Microsoft partners are seeking clarity from the vendor over proposed billing changes which would see them take on financial responsibility if their customer becomes unable to pay for their O365 licence.
The vendor is currently introducing a New Commerce Experience (NCE) which includes a number of key changes for its partners.
Under the new agreement, partners claim that they would have to take on the financial risk of paying the rest of a subscription if a customer was no longer able to due to insolvency or another reason.
“With Office 365 CSP licensing at the moment, the risk and the ownership of the license is with the end user,” one source told CRN.
“Microsoft is changing it next year so that the responsibility of that licensing is on the reseller. What that means is, if a company takes out a three-year Office 365 on CSP and they go bust in year two, then the reseller still has to pay the remaining two years.
“If it’s a big licensing agreement and they go bust, we’ve still got to pay Microsoft the remainder of that contract.
“I think more work needs to be done… but in our world it’s massive because, for the margin involved, why would we take the risk?”

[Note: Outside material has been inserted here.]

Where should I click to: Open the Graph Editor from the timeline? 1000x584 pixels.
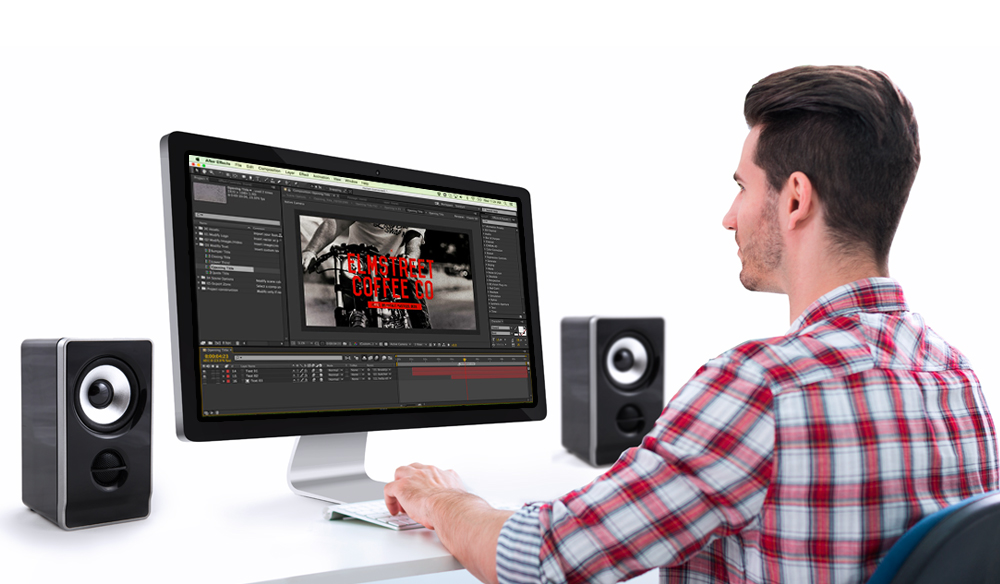390,358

Another partner also told CRN that they had heard about these pricing changes, adding: “This is of course concerning. The annual commit requirement also allows less flexibility in terms of pricing accommodation for starters and leavers.
“We’re talking to our CSP providers at the moment to seek how they can help us de-risk, if this does come into force.”

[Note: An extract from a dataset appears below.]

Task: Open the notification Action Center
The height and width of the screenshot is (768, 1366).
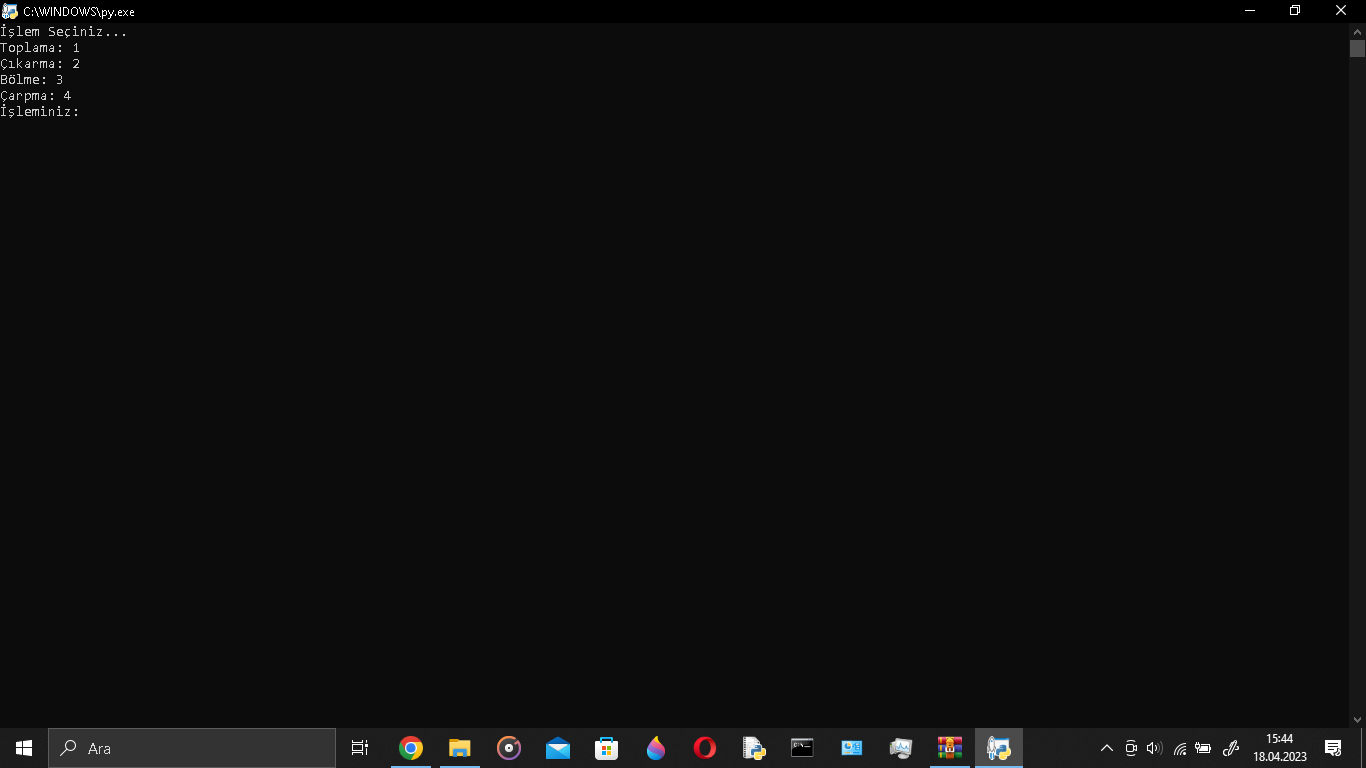Action: [1333, 748]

Microsoft last week published a blog post announcing that it would give partners until January to implement the changes required for NCE.
In its CSP operating guide, it states that partners can cancel “within the first 72 hours after the initial order or term renewal” but goes on to say that there will be “no cancellation available and no prorated refund” after that time and that the partner will be “billed for the remainder of the annual term if monthly billing was chosen”.
Michael Frisby, managing director of Microsoft CSP Vuzion (pictured), explained the changes in more detail and said: “The difference is, on legacy CSP you could cancel the subscription without any early termination penalty.
“What’s been taken away is that ability to cancel early without an early termination penalty. If someone cancels on month two of a 12-month term, Microsoft is still going to send you the next ten months’ worth of bills.
“There has been a lot of pushback globally in the channel and we’ve been having conversations about that. This insolvency issue is one of the hottest topics there is. If the company goes insolvent then yes, the way NCE is written today, the reseller is responsible for any remaining months’ worth of credit.
“It is a very significant change and, from a business perspective, a lot of IT resellers in this country are relatively small businesses, they don’t have big finance teams that can go and credit check every customer and make sure that that customer is credit worthy. It’s putting that credit risk onto the channel more so than it ever has.”
CRN contacted Microsoft but did not recieve a response by the time of publication.